Почему такие люди должны когда-либо умирать? Это кажется тяжелым для них и для нас! Забота не оставляет жала в их сердцах, и их особы «не представляют мишени для врага». Смерть в них захватывает живые тени. Они едва потребляют жизненный воздух: их грубые функции давно закончены — они живут только для того, чтобы писать, говорить или думать. Неужели это порок старости, вина скряги, грызет их? Многие из них боятся не смерти, а нужды; и, начав в бедности, они одержимы идеей, что закончат в ней, и поэтому умирают — чтобы сэкономить расходы. В противном случае они могли бы задерживаться вечно и «бросить вызов предзнаменованиям!»
ЭССЕ X О ЗАВИСТИ (ДИАЛОГ)
Х. У меня одно время была теория о зависти, от которой я в последнее время частично отказался, — что такого чувства не существует, или что то, что обычно считается завистью или неприязнью к реальным заслугам, более правильно называть ревностью к ложным претензиям на них.

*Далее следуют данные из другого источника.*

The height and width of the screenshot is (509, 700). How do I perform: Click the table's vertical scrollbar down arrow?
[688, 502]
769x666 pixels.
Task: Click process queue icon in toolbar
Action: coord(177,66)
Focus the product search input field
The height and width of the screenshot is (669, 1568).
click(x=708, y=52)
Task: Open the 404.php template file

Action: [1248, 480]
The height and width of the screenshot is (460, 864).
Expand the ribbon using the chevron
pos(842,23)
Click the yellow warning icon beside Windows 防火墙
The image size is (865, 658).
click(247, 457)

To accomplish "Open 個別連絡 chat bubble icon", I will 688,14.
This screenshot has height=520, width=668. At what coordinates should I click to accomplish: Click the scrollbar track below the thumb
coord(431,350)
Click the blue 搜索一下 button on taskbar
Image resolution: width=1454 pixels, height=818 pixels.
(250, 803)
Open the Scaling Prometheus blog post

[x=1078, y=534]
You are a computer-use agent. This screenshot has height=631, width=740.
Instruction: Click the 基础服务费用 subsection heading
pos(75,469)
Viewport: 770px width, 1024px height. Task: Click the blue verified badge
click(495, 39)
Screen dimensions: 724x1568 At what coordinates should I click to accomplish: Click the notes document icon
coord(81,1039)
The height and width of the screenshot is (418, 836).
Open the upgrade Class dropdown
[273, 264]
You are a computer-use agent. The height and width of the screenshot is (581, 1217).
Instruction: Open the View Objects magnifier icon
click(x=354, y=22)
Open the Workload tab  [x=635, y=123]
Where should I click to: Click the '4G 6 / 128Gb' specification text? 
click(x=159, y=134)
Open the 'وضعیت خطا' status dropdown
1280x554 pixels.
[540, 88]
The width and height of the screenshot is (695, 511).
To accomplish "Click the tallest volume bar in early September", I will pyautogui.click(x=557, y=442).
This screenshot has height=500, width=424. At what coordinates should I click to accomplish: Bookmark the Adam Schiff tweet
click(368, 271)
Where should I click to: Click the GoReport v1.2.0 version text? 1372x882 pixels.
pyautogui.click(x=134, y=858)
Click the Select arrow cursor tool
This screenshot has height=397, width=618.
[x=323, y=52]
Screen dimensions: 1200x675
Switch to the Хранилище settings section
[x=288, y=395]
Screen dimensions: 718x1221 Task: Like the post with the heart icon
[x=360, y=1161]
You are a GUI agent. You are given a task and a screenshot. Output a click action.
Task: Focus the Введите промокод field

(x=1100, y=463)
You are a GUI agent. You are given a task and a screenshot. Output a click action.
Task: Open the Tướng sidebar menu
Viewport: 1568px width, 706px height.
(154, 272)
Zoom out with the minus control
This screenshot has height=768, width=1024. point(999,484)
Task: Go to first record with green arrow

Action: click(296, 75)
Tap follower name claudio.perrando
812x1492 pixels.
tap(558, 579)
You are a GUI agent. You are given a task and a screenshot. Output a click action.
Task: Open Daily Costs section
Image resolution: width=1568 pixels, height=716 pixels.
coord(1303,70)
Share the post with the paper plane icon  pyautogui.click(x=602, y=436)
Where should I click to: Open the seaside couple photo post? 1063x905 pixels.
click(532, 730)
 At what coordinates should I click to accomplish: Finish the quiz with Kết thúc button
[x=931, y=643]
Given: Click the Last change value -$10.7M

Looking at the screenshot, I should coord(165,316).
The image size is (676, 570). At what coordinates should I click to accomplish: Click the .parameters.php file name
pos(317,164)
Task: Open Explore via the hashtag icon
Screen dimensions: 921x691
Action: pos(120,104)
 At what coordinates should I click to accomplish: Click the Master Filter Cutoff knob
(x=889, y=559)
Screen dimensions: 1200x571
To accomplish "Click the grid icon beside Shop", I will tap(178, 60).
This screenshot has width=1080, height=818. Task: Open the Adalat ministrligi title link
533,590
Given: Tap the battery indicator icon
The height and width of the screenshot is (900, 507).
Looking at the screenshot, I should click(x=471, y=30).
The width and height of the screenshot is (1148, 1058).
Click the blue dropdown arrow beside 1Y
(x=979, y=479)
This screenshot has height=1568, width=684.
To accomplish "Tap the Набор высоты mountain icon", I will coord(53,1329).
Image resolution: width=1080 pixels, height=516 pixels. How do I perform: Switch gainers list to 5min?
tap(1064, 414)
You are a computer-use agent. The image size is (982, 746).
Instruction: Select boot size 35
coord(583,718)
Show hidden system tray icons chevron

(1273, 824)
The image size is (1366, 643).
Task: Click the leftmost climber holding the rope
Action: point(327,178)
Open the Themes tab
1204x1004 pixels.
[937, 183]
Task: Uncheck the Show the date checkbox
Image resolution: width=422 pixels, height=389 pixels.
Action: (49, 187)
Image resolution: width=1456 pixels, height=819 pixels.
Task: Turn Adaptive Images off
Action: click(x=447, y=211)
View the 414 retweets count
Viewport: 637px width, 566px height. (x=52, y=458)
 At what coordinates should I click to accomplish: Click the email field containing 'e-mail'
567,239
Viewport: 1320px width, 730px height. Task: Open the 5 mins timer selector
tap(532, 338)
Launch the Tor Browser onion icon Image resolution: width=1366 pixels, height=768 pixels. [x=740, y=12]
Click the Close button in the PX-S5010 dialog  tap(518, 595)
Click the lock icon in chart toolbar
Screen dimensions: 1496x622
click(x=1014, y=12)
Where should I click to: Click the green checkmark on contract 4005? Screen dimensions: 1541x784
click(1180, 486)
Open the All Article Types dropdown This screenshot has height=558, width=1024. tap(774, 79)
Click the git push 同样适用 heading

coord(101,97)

Я имел обыкновение иллюстрировать этот аргумент, говоря, что именно по этой причине мы не завидуем мертвым, потому что их заслуги установлены вне досягаемости придирок или противоречий; тогда как мы ревнивы и обеспокоены внезапной и выскочившей популярностью, которой не хватает печати времени, чтобы подтвердить ее, и которая, в конце концов, может оказаться ложной и пустой. Нет опасности, что свидетельство веков будет опровергнуто, и мы добавляем к нему свои голоса с уверенностью и даже с энтузиазмом. Но мы достаточно обоснованно сомневаемся, не будет ли то, что вчера аплодировали, завтра осуждено; и боимся ставить свои имена под мошеннической претензией на отличие. Как бы мы ни были удовлетворены в своих собственных умах, мы недостаточно подкреплены общим мнением и симпатией, чтобы предотвратить определенные сомнения и угрызения совести по этому поводу. Никто, например, не думает отрицать заслуги Тенирса в его особом стиле искусства, и никто, следовательно, не думает завидовать ему. Заслуги Уилки, напротив, поначалу сильно оспаривались, и были другие художники, выставленные в противовес ему, пока теперь, когда он стал своего рода классиком в своем роде, он перестал быть объектом зависти или неприязни, потому что никто не сомневается в его реальном превосходстве, насколько оно простирается. Ему воздается не более чем справедливость, а разум никогда не восстает против справедливости. Он только отвергает ложные или поверхностные претензии на восхищение и возмущается, видя, как мир довольствуется видимостью, когда у них нет твердого фундамента, чтобы поддержать их. Мы не завидуем Рубенсу или Рафаэлю, потому что их слава — залог их гениальности: но если бы кто-то выдвинул высочайшие живые имена как равные этим, это немедленно приводит кровь в брожение, и мы пытаемся подавить чувство, которое имеем об их заслугах, не потому, что они новые или современные, а потому, что мы не уверены, что они когда-нибудь станут старыми. Если бы мы могли быть уверены, что потомство санкционирует наше решение, мы бы предоставили его без колебаний, даже врагу и сопернику.